* PROBLEM TO SOLVE: What you return must be exactly the lines running from the one with "情報セキュリティ基本方針 (940, 2444)" to the end of the data below, inclusive, and nothing more.

****

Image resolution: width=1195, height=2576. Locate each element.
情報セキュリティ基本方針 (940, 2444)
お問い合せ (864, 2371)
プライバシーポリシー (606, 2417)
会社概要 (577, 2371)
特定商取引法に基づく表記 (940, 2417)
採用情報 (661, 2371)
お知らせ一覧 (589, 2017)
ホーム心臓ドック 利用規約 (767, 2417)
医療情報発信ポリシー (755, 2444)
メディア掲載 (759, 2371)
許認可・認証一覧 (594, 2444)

****

* SOLUTION FOR THIS PROBLEM:
情報セキュリティ基本方針 (940, 2444)
お問い合せ (864, 2371)
プライバシーポリシー (606, 2417)
会社概要 (577, 2371)
特定商取引法に基づく表記 (940, 2417)
採用情報 (661, 2371)
お知らせ一覧 (589, 2017)
ホーム心臓ドック 利用規約 (767, 2417)
医療情報発信ポリシー (755, 2444)
メディア掲載 (759, 2371)
許認可・認証一覧 (594, 2444)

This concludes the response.